These XML configuration files may seem complicated at first, but there are additional examples as well as a more in-depth explanation in the COSBench User guide under Section 4. Workstages are run in the order defined in the workflow.

 

Submitting Workloads

Workloads are submited either through the bash script cli.sh with parameter submit:

[root@COSBench 0.4.2.3]# ./cli.sh submit conf/hcp-config-sample.xml

Accepted with ID: w4

 

or through the main GUI:

 

Once the workload has been submitted we can see "which workload COSBench is currently working on in the UI. Selecting the workload will provide more information about which specific workstage is being run, current snapshots, and driver status. If there is an active workload being run then any additional submissions will be queued up to run after the active workload completes.

Configuring HCP for COSBench

The tenant level endpoint that is supplied to the HCP storage adaptor must have MAPI enabled and the tenant level user must have Administrator permissions. This simple configuration alone will work for the default values of the HCP storage adaptor. COSBench is able to create a bucket through the tenant endpoint provided and this will use the namespace defaults specified for the tenant..
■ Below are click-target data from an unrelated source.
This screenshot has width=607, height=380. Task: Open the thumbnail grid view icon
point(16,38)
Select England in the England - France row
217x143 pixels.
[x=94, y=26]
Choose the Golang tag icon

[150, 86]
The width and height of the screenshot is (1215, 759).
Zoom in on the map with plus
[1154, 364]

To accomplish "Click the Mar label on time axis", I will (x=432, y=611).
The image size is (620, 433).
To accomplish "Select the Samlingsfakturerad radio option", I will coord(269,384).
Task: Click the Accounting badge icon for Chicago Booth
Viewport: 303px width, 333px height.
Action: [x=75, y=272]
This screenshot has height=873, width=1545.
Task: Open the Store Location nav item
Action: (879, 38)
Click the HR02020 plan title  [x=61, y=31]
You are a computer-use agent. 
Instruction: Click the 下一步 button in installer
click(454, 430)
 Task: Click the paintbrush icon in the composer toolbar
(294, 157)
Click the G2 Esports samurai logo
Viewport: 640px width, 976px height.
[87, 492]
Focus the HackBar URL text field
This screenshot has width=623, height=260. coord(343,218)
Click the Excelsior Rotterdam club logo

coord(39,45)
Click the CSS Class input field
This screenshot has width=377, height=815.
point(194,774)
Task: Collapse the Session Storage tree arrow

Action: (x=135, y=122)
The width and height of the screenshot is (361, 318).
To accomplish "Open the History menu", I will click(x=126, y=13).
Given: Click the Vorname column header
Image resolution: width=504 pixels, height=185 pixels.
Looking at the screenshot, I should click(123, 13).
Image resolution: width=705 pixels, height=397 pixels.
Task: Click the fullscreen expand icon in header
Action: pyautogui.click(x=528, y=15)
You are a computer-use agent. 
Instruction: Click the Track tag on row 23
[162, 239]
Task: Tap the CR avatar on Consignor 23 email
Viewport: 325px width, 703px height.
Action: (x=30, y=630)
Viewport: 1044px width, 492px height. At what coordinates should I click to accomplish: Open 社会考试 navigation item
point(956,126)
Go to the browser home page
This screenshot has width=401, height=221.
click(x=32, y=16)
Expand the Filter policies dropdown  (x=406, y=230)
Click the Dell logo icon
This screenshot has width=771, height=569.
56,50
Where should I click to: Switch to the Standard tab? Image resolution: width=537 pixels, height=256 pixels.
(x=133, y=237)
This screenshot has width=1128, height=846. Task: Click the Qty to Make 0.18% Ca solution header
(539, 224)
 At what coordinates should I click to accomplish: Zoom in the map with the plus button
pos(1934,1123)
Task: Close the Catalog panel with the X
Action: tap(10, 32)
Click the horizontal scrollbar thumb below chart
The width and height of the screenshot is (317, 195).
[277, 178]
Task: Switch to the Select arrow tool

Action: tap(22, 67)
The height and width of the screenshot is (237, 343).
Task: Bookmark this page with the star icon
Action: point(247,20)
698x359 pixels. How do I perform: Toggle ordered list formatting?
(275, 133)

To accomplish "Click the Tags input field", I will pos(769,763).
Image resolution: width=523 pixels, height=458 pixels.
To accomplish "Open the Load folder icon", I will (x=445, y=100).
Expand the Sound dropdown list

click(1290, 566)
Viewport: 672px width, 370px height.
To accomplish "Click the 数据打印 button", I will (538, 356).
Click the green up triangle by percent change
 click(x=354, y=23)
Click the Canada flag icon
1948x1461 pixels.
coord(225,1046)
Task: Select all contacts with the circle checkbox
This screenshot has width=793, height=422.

If anonymous authentication is to be used then the namespace must be pre-created and configured with appropriate protocol settings. The XML configuration for the workflow should then use the configuration values “cprefix” and “containers” to point to the namespace that was created with the appropriate protocols. If a range of only one value is specified for the “containers” configuration value then this will simply be appended to the “cprefix” value. For example, using a “cprefix” of “myNamespace” and a “containers” value of “r(2,2)” will have the operation point to the namespace “myNamespace2”.

 

Troubleshooting

Logging can be turned up for the controller in the controller.conf file and for each driver in the driver.conf file found in the conf subdirectory. The controllers and drivers must be restarted in order for these to take effect. The logs for COSBench can be found in the log subdirectory. The most useful information for overall system troubleshooting can also be found in the log subdirectory. Logs for specific runs of a workload can be found in the mission subdirectory and is useful if an individual stage of a workload is failing.

COSBench Results

To view the results for a workload, click on the “view details” link for that workload in the main controller UI. If you do not see your workload here (this happens when the COSBench controller has been restarted), click the “load archived workloads” link to load all of the previous workloads that COSBench is able to find.

Once within the specific workload view, there are various links that are able to be drilled into including the specific stage details and detailed performance statistics. Also, in this same view, there is an option to download the specific workload XML that has been run.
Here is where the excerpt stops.